• What is needed: Here the job is to print only the lines from the one containing "Biz kimiz? (115, 2118)" to the end of the entries, both included, exactly as they stand, with pictures excluded.
--- Data shown Enclosed Below ---
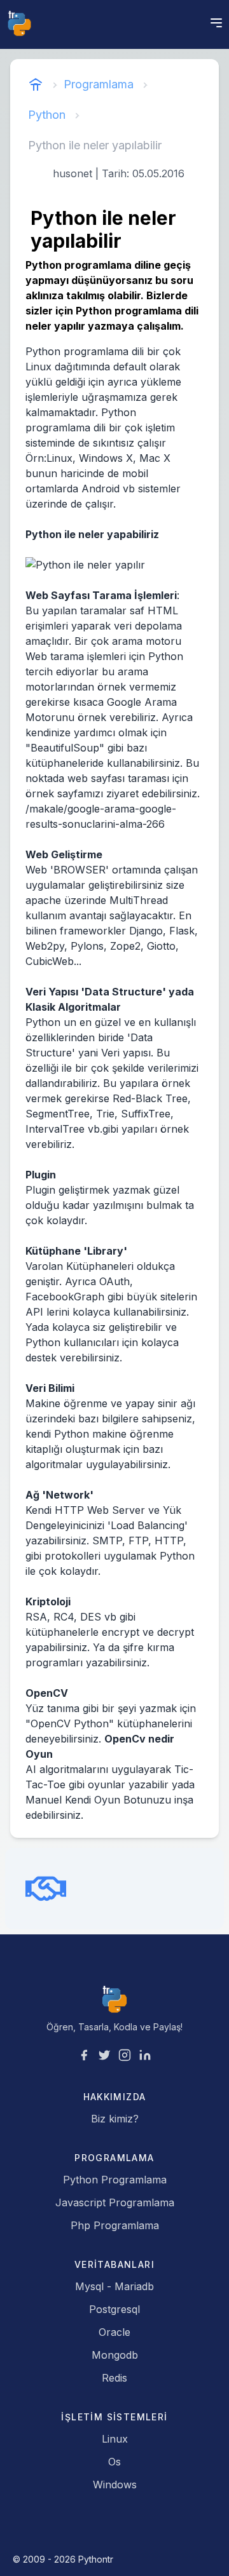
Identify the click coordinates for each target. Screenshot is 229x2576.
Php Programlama (115, 2225)
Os (114, 2461)
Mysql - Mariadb (114, 2286)
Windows (115, 2484)
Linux (115, 2438)
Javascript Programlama (114, 2202)
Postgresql (114, 2309)
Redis (114, 2377)
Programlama (99, 84)
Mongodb (115, 2355)
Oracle (114, 2332)
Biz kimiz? (115, 2118)
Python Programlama (115, 2179)
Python (47, 114)
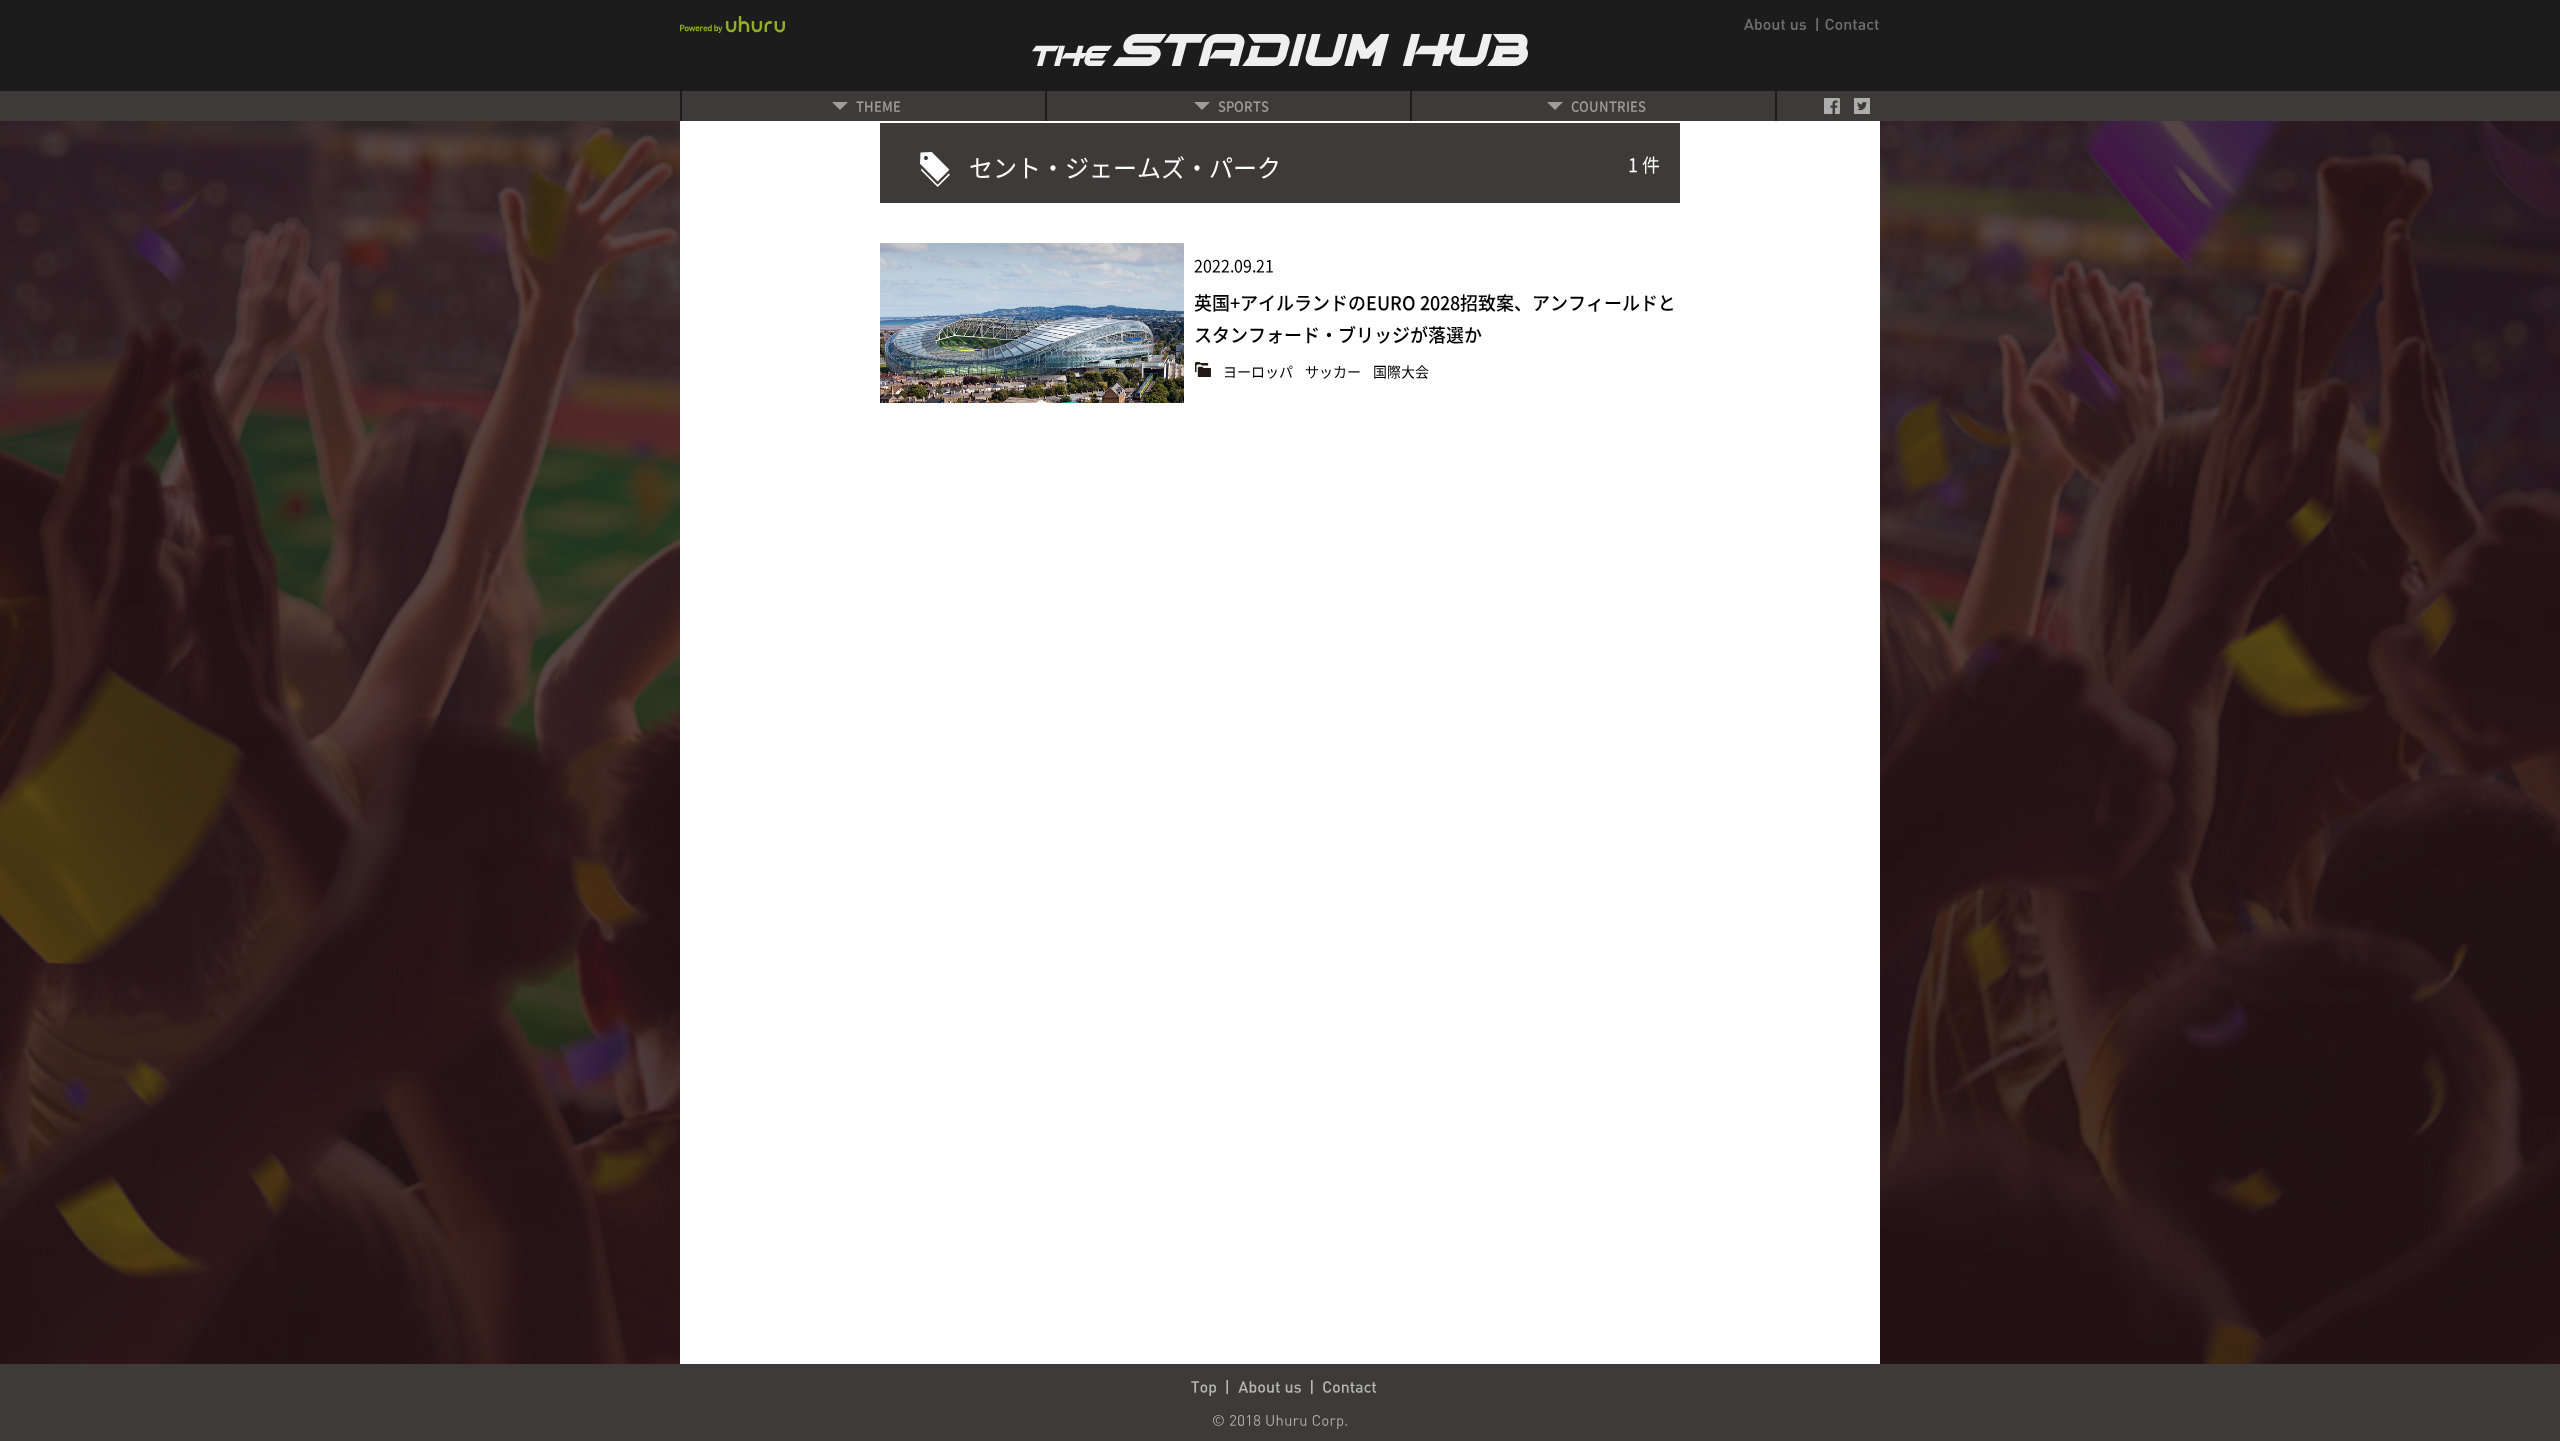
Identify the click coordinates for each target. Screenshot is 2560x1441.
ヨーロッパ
--- End of Enclosed Data shown ---
• Task output:
Biz kimiz? (115, 2118)
Python Programlama (115, 2179)
Python (47, 114)
Identify the click coordinates for each target. Screenshot is 2560x1441.
ヨーロッパ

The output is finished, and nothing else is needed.